▶ **Cose da fare**:
A - Secondo il testo su Toots Thielemans, chi suonerà il contrabbasso durante la serata al Miles Davis?
B - Traduci in inglese questa frase del testo su Toots Thielemans: “Sono oramai trascorsi più di otto anni da quando Jean “Toots” Thielemans (1922-2016) è scomparso, ma il fascino della sua musica non ci abbandona.”
C - Ricopia dal testo su Toots Thielemans il passo che va da “Sono oramai trascorsi” fino a “della sua carriera.” compreso.

▶ **Testo**:
<<<<

Sono oramai trascorsi più di otto anni da quando Jean “Toots” Thielemans (1922-2016) è scomparso, ma il fascino della sua musica non ci abbandona.
Venerdì 29/11/2024 riproporrò al jazz club Miles Davis di Palermo alcuni brani del suo repertorio grazie ai quali avrò modo di dire qualcosa circa i momenti fondamentali della sua carriera.
Sarà dunque una serata all’insegna del romanticismo, ma anche della grande ironia e della grinta che, con proverbiale tecnica e creatività, il chitarrista, fischiatore, ma soprattutto il più importante interprete dello strumento “armonica cromatica” – anzi, forse colui che lo ha fatto diventare vero e proprio strumento jazzistico – ha dimostrato di possedere esibendosi al fianco dei più importanti esponenti del jazz, del pop e della musica da film.
Le idee che l’armonicista belga, naturalizzato americano, regalava per il tramite del suo aerofono, hanno ispirato generazioni di musicisti di lungo corso e tantissimi giovani che all’epoca stavano proprio decidendosi a intraprendere quella carriera. Tra questi, cresciuti anche grazie all’ascolto dei suoi dischi, vi erano pure il chitarrista Sergio Munafò, il contrabbassista Bino Cangemi e il batterista Jano Anzelmo i quali, divenuti nel frattempo eccellenti musicisti, venerdì mi sosterranno nel compito impossibile assegnatomi da Ettore Ballistreri, crudele art director del Miles: non farvi sentire la mancanza di un genio.

>>>>

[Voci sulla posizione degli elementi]
<<<<

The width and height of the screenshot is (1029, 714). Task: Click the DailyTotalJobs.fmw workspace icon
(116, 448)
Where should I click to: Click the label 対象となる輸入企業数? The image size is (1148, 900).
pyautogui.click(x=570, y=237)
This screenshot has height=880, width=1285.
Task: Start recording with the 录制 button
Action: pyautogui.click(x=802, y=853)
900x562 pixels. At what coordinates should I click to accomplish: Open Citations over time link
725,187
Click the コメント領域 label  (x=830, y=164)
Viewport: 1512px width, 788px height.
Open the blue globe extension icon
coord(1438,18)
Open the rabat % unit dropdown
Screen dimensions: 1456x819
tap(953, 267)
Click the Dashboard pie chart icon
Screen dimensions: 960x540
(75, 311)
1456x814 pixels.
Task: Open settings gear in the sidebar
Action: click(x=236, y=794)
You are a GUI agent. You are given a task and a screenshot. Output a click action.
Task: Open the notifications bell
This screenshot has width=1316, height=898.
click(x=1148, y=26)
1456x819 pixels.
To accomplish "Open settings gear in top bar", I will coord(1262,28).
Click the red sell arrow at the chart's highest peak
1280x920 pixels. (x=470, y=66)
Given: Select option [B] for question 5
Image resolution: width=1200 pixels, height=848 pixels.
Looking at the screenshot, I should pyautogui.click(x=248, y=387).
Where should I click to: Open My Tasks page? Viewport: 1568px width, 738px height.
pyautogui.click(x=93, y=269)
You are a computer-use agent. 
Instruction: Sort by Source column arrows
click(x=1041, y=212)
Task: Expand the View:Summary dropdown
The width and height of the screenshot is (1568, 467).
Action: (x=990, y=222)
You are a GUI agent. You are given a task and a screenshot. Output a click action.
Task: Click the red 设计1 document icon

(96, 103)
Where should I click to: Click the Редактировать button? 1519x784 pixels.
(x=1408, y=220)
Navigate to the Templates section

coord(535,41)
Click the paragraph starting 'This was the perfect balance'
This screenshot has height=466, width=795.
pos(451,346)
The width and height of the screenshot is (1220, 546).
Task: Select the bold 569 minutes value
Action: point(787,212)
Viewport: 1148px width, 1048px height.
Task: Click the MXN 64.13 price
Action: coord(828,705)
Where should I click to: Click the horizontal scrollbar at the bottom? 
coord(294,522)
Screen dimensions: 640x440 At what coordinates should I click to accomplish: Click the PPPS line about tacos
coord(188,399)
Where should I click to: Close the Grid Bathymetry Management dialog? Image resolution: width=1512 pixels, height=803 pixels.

>>>>

▶ **Soluzioni**:
A - Bino Cangemi.

B - More than eight years have now passed since Jean “Toots” Thielemans (1922-2016) died, but the charm of his music has not left us.

C -
Sono oramai trascorsi più di otto anni da quando Jean “Toots” Thielemans (1922-2016) è scomparso, ma il fascino della sua musica non ci abbandona.
Venerdì 29/11/2024 riproporrò al jazz club Miles Davis di Palermo alcuni brani del suo repertorio grazie ai quali avrò modo di dire qualcosa circa i momenti fondamentali della sua carriera.